:: BRIEF ::
Rewrite the listing below with each "checkbox" renamed to "check box", keeping every other part the same.

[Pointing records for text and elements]
====

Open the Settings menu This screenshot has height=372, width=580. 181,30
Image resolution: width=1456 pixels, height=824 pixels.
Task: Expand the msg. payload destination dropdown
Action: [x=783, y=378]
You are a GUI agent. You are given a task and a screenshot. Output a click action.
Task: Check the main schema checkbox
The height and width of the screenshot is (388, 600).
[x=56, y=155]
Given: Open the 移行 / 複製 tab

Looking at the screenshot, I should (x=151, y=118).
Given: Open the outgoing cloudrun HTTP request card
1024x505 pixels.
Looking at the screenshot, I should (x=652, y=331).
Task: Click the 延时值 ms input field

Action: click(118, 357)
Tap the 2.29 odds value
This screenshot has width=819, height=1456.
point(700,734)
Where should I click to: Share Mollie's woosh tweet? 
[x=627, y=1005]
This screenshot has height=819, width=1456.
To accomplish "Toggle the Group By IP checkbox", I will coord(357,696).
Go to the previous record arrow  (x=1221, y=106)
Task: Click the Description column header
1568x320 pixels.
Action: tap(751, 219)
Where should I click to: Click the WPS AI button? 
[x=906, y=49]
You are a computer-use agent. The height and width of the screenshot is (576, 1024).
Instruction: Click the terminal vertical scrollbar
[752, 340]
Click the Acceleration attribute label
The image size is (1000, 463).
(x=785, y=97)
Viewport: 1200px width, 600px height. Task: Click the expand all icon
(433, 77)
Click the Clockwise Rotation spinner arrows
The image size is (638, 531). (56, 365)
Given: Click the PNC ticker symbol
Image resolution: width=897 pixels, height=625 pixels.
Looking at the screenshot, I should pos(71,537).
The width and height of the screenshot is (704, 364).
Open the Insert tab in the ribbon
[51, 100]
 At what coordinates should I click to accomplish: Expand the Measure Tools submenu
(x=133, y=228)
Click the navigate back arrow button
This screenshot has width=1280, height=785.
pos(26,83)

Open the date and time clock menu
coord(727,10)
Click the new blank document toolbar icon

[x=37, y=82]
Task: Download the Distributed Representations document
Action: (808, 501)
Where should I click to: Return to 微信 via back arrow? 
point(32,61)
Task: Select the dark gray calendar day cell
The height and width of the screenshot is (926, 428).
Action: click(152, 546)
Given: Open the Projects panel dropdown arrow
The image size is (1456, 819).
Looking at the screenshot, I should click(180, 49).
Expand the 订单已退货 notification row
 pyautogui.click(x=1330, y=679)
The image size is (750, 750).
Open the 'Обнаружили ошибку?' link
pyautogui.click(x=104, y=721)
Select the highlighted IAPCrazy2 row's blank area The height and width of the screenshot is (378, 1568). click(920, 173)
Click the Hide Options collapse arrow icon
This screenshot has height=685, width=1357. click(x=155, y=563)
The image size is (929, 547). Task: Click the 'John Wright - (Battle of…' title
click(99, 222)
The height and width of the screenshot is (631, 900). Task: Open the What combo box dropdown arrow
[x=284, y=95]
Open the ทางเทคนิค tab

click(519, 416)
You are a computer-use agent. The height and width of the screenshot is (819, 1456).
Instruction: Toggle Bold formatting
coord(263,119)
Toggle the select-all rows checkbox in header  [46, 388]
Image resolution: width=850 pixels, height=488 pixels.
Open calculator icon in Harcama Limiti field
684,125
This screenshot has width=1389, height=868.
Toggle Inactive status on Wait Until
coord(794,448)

====

:: COMPLETE ANSWER ::
Open the Settings menu This screenshot has height=372, width=580. 181,30
Image resolution: width=1456 pixels, height=824 pixels.
Task: Expand the msg. payload destination dropdown
Action: [x=783, y=378]
You are a GUI agent. You are given a task and a screenshot. Output a click action.
Task: Check the main schema check box
The height and width of the screenshot is (388, 600).
[x=56, y=155]
Given: Open the 移行 / 複製 tab

Looking at the screenshot, I should (x=151, y=118).
Given: Open the outgoing cloudrun HTTP request card
1024x505 pixels.
Looking at the screenshot, I should (x=652, y=331).
Task: Click the 延时值 ms input field

Action: click(118, 357)
Tap the 2.29 odds value
This screenshot has width=819, height=1456.
point(700,734)
Where should I click to: Share Mollie's woosh tweet? 
[x=627, y=1005]
This screenshot has height=819, width=1456.
To accomplish "Toggle the Group By IP check box", I will coord(357,696).
Go to the previous record arrow  (x=1221, y=106)
Task: Click the Description column header
1568x320 pixels.
Action: tap(751, 219)
Where should I click to: Click the WPS AI button? 
[x=906, y=49]
You are a computer-use agent. The height and width of the screenshot is (576, 1024).
Instruction: Click the terminal vertical scrollbar
[752, 340]
Click the Acceleration attribute label
The image size is (1000, 463).
(x=785, y=97)
Viewport: 1200px width, 600px height. Task: Click the expand all icon
(433, 77)
Click the Clockwise Rotation spinner arrows
The image size is (638, 531). (56, 365)
Given: Click the PNC ticker symbol
Image resolution: width=897 pixels, height=625 pixels.
Looking at the screenshot, I should pos(71,537).
The width and height of the screenshot is (704, 364).
Open the Insert tab in the ribbon
[51, 100]
 At what coordinates should I click to accomplish: Expand the Measure Tools submenu
(x=133, y=228)
Click the navigate back arrow button
This screenshot has width=1280, height=785.
pos(26,83)

Open the date and time clock menu
coord(727,10)
Click the new blank document toolbar icon

[x=37, y=82]
Task: Download the Distributed Representations document
Action: (808, 501)
Where should I click to: Return to 微信 via back arrow? 
point(32,61)
Task: Select the dark gray calendar day cell
The height and width of the screenshot is (926, 428).
Action: click(152, 546)
Given: Open the Projects panel dropdown arrow
The image size is (1456, 819).
Looking at the screenshot, I should click(180, 49).
Expand the 订单已退货 notification row
 pyautogui.click(x=1330, y=679)
The image size is (750, 750).
Open the 'Обнаружили ошибку?' link
pyautogui.click(x=104, y=721)
Select the highlighted IAPCrazy2 row's blank area The height and width of the screenshot is (378, 1568). click(920, 173)
Click the Hide Options collapse arrow icon
This screenshot has height=685, width=1357. click(x=155, y=563)
The image size is (929, 547). Task: Click the 'John Wright - (Battle of…' title
click(99, 222)
The height and width of the screenshot is (631, 900). Task: Open the What combo box dropdown arrow
[x=284, y=95]
Open the ทางเทคนิค tab

click(519, 416)
You are a computer-use agent. The height and width of the screenshot is (819, 1456).
Instruction: Toggle Bold formatting
coord(263,119)
Toggle the select-all rows check box in header  [46, 388]
Image resolution: width=850 pixels, height=488 pixels.
Open calculator icon in Harcama Limiti field
684,125
This screenshot has width=1389, height=868.
Toggle Inactive status on Wait Until
coord(794,448)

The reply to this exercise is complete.